Beyond what the eye can see
L’illustration de mode est en quelque sorte un miroir déformant qui permet, comme par magie, d’entrevoir les reflets d’une réalité qui lui ressemble à s’y méprendre. Ou, comme le dit Marc-Antoine Coulon, illustrer est avant tout un processus créatif qui nécessite « d’aller au-delà de son regard ».
Catherine Deneuve by @marcantoinecoulon
Marc-Antoine Coulon a débuté sa carrière d’illustrateur au sein de l’industrie musicale : « Plus personne n’écoutait de CDs, et aucun professionnel n’avait encore eu l’idée de remettre les vinyles au goût du jour. J’évoluais dans une industrie sur le déclin, qui n’avait que peu d’estime pour les arts visuels. Avec mes employeurs, nous n’étions pas vraiment sur la même longueur d’ondes. La considération qu’ils avaient de mon travail était à la hauteur de la production d’une application de smartphone, il attendaient de moi la création d’illustrations à partir de photographies, leur évitant ainsi d’avoir à payer des droits à un photographe professionnel.

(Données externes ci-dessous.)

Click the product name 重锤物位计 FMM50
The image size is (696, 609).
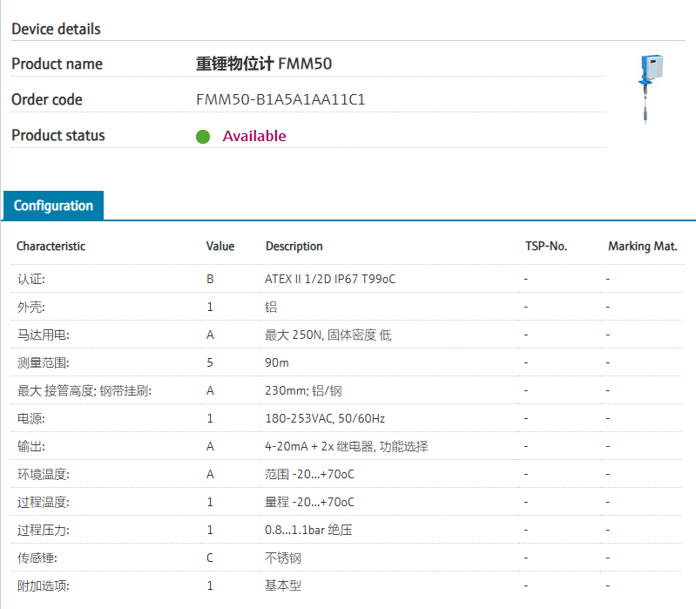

Difficile de travailler dans ces conditions… Mais j’aime relever des défis. En me posant toutes ces contraintes, l’industrie de la musique me poussait en quelque sorte à être d’autant plus créatif. J’ai beaucoup appris de cette période-là. »
Assez, en tout cas, pour que l’un des magazines féminins les plus réputés de Paris : Madame Figaro, lui confie ses pages. Un rêve d’enfant pour Marc-Antoine Coulon, qui dévorait dans sa jeunesse ces pages de papier glacé et se fascinait pour le travail de René Gruau, l’un des illustrateurs les plus influents et respectés du XXe siècle. René Gruau disait d’ailleurs d’un dessinateur que « plus il savait s’éloigner des sentiers battus, plus il avait une chance de faire du bon travail ». Alliance brillante de tradition et de modernité, les portraits mordants de Marc-Antoine Coulon livrent savamment l’essence même de leurs célèbres modèles (la fossette « façon Joconde » du sourire de Jean-Paul Gaultier, l’énigmatique charme distant de Catherine Deneuve, l’intellect radieux d’Inès de la Fressange). Certains aspects de ses dessins, précis, détaillés, attirent le regard, tandis que d’autres parties de l’image semblent se fondre dans la page blanche ou au milieu d’un éclat de couleurs.
Couture collection 2019 for © Madame Figaro by @marcantoinecoulon
La citation de René Gruau résonne de manière particulière chez Marc-Antoine Coulon : « Le grand défi de notre travail consiste en effet à ne pas faire ce que les autres attendent de nous, » explique-t-il. « Souvent, mes clients ont une idée précise de ce qu’ils souhaitent. Mon travail, c’est d’abord de leur montrer que je peux faire encore mieux que ça. La plupart du temps, j’arrive à faire exactement ce qu’ils me demandent, tout en allant plus loin dans la création et l’inventivité. » Il lui faut pourtant adapter son processus créatif aux réalités de son travail : « Il arrive régulièrement que [mes clients] me demandent de faire des croquis, mais je ne suis pas très doué pour ça. Dessiner, c’est un peu comme faire l’amour : soit vous le faites avec passion, soit vous ne le faites pas du tout ! Je vois le dessin comme une activité très sensuelle, que je ne peux pas faire à moitié. Même mes croquis ressemblent à des illustrations. De simples esquisses au crayon ne permettent pas de retranscrire l’œuvre que j’ai dans la tête. Je veux que mes images parlent d’elles-mêmes, qu’elles étonnent, qu’elles génèrent un effet « Wow », et je ne sais pas faire ça avec de simples croquis.
Les images de Marc-Antoine Coulon laissent la part belle à une projection et, comme dans un jeu d’enfant, l’imaginaire prend forme en reliant chaque point à un autre point. L’illustrateur respecte l’intellect de ceux qui regardent son travail. « Vous devez faire confiance à vos spectateurs, les laisser faire leur propre interprétation à partir des indices que vous avez parsemé. A partir du moment où vous exposez, vos dessins ne vous appartiennent déjà plus. Vous les accrochez, les visiteurs rentrent dans la pièce, et votre art vous échappe. Il part vivre sa propre vie, en quelque sorte, sur laquelle vous n’avez plus de prise et qui ne correspond peut-être pas à l’intention que vous y avez mise. C’est une question de confiance mutuelle : l’audience fait confiance à l’artiste, qui lui accorde sa confiance en retour pour comprendre son œuvre. D’où l’importance de savoir distiller les bons indices.»